- _Problem description_
Only the pictures should be dropped; every line of the data must come back exactly as written.

=-=-=-=-=

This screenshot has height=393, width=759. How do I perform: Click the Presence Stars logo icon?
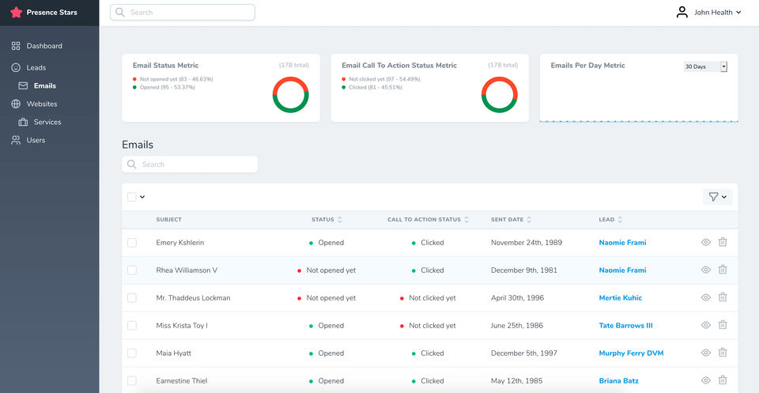[x=16, y=13]
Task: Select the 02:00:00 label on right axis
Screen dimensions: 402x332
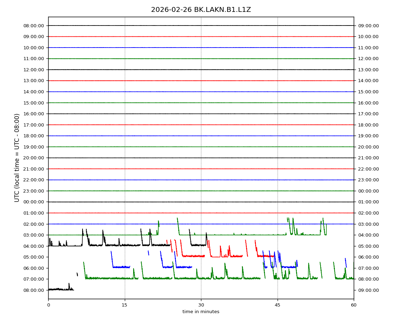Action: click(368, 213)
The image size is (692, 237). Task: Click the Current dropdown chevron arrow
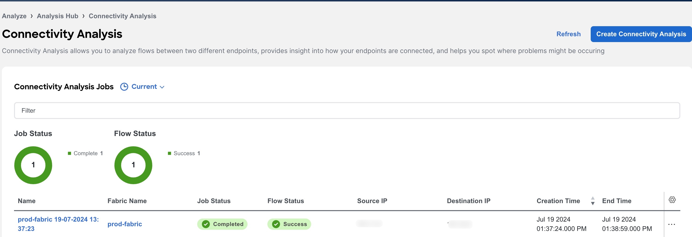[x=162, y=87]
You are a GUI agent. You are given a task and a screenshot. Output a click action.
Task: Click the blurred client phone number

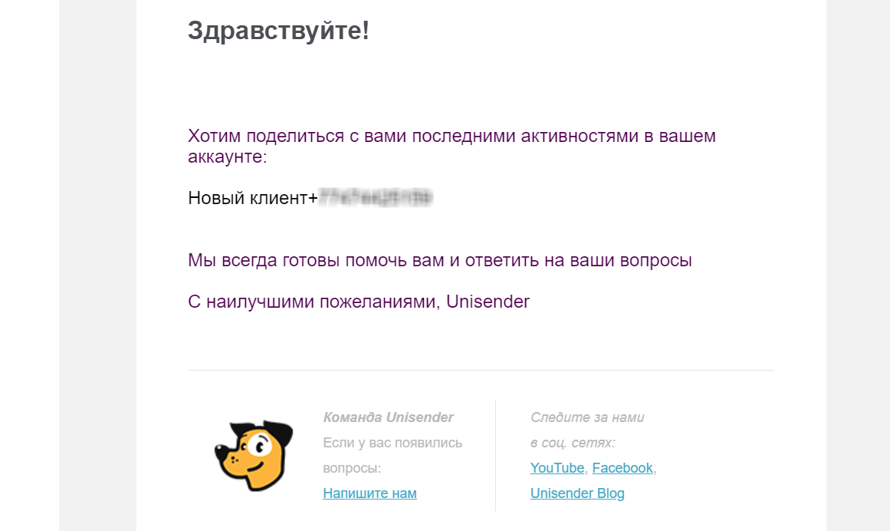coord(376,198)
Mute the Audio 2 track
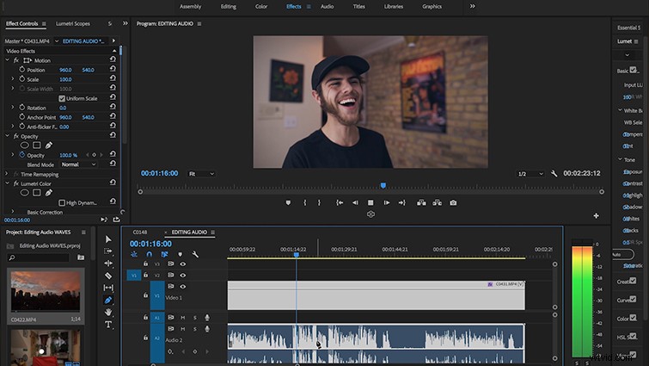Viewport: 649px width, 366px height. [182, 329]
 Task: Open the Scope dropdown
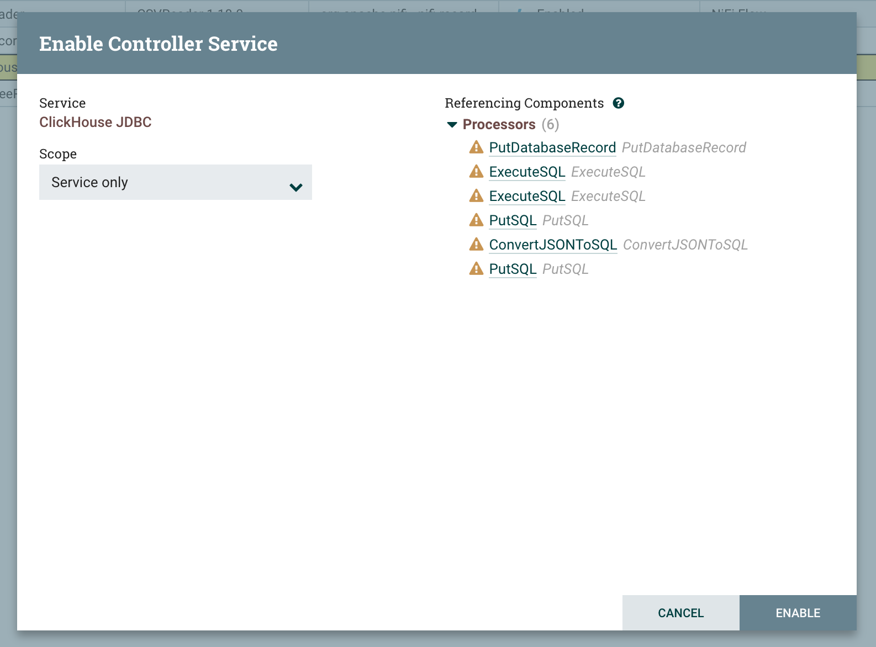[x=175, y=182]
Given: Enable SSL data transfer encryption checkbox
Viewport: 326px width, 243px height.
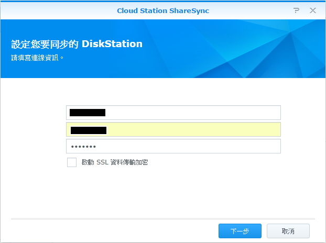Looking at the screenshot, I should 72,162.
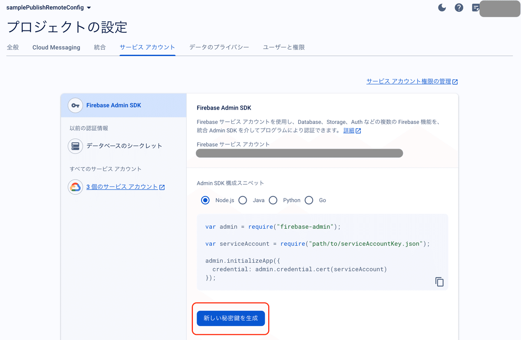Open help via the question mark icon
Image resolution: width=521 pixels, height=340 pixels.
458,7
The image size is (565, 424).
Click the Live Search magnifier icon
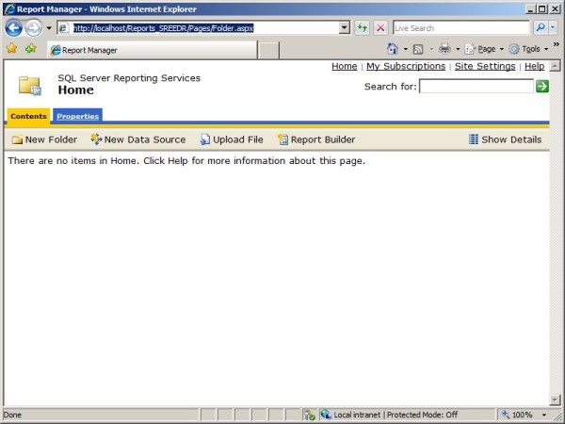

=-=-=-=-=

- _Answer section_
This screenshot has height=393, width=759. How do I perform: Click the Presence Stars logo icon?
[x=16, y=13]
Task: Select the 02:00:00 label on right axis
Screen dimensions: 402x332
Action: click(368, 213)
The image size is (692, 237). Task: Click the Current dropdown chevron arrow
[x=162, y=87]
You are a GUI agent. You are given a task and a screenshot. Output a click action.
Task: Click the blurred client phone number

coord(376,198)
Mute the Audio 2 track
Viewport: 649px width, 366px height. [182, 329]
 Task: Open the Scope dropdown
[x=175, y=182]
Given: Enable SSL data transfer encryption checkbox
Viewport: 326px width, 243px height.
Looking at the screenshot, I should 72,162.
Open help via the question mark icon
Image resolution: width=521 pixels, height=340 pixels.
458,7
The image size is (565, 424).
Click the Live Search magnifier icon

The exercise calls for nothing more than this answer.